Reproduce, exactly and in full, only the lines below from the one containing "You are a computer-use agent. Viewport: 2507px" through the one containing "Screen dimensions: 1105x601".

Stored records:
'''

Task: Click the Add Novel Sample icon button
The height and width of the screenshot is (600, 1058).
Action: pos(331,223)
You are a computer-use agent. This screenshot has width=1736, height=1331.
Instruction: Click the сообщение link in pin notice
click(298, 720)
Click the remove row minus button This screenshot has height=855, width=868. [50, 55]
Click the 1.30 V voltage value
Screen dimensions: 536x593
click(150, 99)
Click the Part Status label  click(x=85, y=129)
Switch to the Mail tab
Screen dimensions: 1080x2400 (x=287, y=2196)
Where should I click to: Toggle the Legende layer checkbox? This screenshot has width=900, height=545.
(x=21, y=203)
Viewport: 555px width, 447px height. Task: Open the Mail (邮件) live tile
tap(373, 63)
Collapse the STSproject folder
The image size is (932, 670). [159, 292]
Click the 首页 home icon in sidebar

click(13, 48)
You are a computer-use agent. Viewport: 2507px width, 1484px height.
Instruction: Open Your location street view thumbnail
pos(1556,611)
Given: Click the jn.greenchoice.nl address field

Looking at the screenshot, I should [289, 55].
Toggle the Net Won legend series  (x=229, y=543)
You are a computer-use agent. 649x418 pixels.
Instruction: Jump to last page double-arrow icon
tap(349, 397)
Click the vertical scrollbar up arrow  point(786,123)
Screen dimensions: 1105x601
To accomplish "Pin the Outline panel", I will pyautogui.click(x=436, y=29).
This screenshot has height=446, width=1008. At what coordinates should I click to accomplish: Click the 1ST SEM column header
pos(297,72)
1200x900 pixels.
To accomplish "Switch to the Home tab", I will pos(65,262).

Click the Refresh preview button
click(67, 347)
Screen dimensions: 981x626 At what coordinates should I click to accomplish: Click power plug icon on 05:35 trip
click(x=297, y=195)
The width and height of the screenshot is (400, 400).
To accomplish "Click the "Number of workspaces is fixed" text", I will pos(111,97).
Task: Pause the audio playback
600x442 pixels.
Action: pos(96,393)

'''

## Answer section
You are a computer-use agent. Viewport: 2507px width, 1484px height.
Instruction: Open Your location street view thumbnail
pos(1556,611)
Given: Click the jn.greenchoice.nl address field

Looking at the screenshot, I should [289, 55].
Toggle the Net Won legend series  (x=229, y=543)
You are a computer-use agent. 649x418 pixels.
Instruction: Jump to last page double-arrow icon
tap(349, 397)
Click the vertical scrollbar up arrow  point(786,123)
Screen dimensions: 1105x601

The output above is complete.